In the current kit for detecting proline content, a longer time is needed in the detection process, so that the detection working efficiency is reduced.
Disclosure of Invention
The invention aims to provide a kit for rapidly detecting proline content and a detection method thereof, so as to solve the problem that the detection process in the background technology needs longer time, so that the detection working efficiency is reduced.
In order to achieve the purpose, the invention provides the following technical scheme: a kit for rapidly detecting proline content comprises: extracting solution, reagent I, reagent II and reagent III.
By adopting the technical scheme, the determination solution is divided into the extracting solution, the reagent I, the reagent II and the reagent III, so that the accuracy of the final determination result is improved, and the detection steps are simplified.
Further, the extracting solution is sulfosalicylic acid.
By adopting the technical scheme, the sulfosalicylic acid content is 1.5g, and the sulfosalicylic acid is mixed with water to obtain the extracting solution.
Further, the first reagent is glacial acetic acid.
By adopting the technical scheme, the content of the glacial acetic acid is 25 ml.
Further, the reagent II is a mixed solution of ninhydrin solution, glacial acetic acid, concentrated phosphoric acid and water.
By adopting the technical scheme, 0.625g of ninhydrin solution, 15ml of glacial acetic acid, 4ml of concentrated phosphoric acid and 6ml of water are mixed.
Further, the reagent III is toluene.
By adopting the technical scheme, the solvent is toluene ml.
A detection method of a kit for rapidly detecting proline content comprises the following steps in sequence:
s1: firstly, preheating a spectrophotometer, adjusting the wavelength to 520nm, and adjusting the distilled water to zero;
s2: taking 0.5mL of sample, 0.5mL of reagent I and 0.5mL of reagent II and a test tube with a cover, placing the test tube in a water bath with the temperature of 95 ℃ for heat preservation for 30min, and oscillating the test tube once every 10 min;
s3: after cooling, adding 1mL of reagent III into the test tube, oscillating for 30s, and standing; and (3) sucking 0.8-1 mL of upper layer solution into a 1mL glass cuvette, carrying out color comparison at the wavelength of 520nm, and recording the absorbance value A to obtain the proline content.

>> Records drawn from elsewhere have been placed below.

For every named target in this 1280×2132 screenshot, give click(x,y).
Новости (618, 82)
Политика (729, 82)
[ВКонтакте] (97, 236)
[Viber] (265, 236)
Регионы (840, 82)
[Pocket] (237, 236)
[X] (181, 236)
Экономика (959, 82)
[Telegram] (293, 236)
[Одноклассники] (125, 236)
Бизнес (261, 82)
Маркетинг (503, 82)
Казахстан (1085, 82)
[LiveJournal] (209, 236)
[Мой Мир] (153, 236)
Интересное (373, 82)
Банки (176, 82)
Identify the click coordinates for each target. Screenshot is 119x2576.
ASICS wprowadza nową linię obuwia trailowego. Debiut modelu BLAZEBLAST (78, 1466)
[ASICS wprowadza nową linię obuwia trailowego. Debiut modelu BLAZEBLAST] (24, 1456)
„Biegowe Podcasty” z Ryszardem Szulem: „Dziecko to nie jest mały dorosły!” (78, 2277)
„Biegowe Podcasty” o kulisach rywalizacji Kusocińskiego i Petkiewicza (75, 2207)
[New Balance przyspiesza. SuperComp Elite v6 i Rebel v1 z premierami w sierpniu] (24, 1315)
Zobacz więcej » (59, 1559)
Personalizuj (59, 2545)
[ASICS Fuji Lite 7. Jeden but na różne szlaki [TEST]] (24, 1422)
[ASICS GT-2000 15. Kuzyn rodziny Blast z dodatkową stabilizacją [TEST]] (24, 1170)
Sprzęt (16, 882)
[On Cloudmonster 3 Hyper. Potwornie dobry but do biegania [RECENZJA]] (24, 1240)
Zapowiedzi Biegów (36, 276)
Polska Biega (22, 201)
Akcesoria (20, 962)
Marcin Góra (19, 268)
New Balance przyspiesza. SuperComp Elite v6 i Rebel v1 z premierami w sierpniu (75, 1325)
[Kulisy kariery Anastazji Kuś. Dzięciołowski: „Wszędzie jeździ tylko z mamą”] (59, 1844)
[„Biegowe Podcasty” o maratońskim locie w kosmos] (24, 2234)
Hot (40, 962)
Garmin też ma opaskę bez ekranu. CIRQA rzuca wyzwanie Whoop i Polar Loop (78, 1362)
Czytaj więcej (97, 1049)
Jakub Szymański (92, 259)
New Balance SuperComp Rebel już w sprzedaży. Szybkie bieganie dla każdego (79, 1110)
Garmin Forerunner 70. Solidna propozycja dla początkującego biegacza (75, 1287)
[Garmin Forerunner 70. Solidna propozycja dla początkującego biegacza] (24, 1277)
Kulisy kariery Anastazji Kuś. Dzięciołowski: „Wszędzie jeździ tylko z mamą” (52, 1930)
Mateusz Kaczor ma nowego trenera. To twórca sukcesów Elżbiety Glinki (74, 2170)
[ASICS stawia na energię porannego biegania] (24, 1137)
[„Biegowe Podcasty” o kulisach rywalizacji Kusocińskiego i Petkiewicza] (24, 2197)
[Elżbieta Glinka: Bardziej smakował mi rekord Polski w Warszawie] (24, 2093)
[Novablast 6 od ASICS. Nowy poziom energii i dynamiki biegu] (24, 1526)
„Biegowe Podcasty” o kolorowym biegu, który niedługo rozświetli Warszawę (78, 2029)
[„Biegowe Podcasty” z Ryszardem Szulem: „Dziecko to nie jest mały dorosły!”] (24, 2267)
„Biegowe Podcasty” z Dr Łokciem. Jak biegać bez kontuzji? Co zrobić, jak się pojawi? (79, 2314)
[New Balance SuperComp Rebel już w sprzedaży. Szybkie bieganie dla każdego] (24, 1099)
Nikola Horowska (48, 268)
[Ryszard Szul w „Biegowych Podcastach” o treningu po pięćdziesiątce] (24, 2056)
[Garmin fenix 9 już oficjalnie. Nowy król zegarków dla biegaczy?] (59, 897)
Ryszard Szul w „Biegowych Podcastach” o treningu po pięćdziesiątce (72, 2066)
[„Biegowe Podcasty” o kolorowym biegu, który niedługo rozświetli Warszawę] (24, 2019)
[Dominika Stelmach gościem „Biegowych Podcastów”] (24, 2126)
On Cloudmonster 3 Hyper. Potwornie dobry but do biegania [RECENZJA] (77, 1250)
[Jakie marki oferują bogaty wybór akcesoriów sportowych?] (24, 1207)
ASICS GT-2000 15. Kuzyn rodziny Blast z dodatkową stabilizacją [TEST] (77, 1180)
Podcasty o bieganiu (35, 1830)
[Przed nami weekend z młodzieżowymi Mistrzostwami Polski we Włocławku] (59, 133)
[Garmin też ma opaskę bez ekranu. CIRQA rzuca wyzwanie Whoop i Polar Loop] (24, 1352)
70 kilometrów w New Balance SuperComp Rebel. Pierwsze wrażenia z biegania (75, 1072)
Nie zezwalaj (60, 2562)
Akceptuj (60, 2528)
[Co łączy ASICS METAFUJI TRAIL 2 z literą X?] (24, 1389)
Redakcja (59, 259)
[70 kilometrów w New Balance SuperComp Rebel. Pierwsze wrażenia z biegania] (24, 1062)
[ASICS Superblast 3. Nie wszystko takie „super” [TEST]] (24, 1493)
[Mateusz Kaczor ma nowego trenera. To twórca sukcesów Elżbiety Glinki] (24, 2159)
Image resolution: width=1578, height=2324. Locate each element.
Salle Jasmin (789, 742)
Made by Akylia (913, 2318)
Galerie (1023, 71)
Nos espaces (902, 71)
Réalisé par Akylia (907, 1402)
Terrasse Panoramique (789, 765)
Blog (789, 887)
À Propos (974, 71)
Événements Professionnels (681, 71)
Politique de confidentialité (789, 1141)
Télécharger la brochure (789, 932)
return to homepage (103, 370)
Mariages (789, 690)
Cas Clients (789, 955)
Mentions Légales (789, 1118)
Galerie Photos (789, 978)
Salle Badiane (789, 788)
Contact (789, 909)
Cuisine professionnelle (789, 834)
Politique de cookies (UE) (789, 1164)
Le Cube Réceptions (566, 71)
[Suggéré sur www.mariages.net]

By adopting the technical scheme, the components and the storage temperature of the contained materials are set in the extracting solution and each reagent, the activity of the reagent can be effectively guaranteed, the influence on the determination accuracy of the reagent is avoided, the proline content is completely determined through the step 1, the step 2 and the step 3, the efficiency is improved, and the determination process is simplified and perfected
Further, in step S3, the proline content is calculated by the formula y 0.0521x-0.0021, where x is the proline content and y is the absorbance a.
By adopting the technical scheme, the provided proline content calculation method can obtain the final content according to different measurement objects after passing through the reagent by a formula, such as:
calculated according to the volume of serum (plasma)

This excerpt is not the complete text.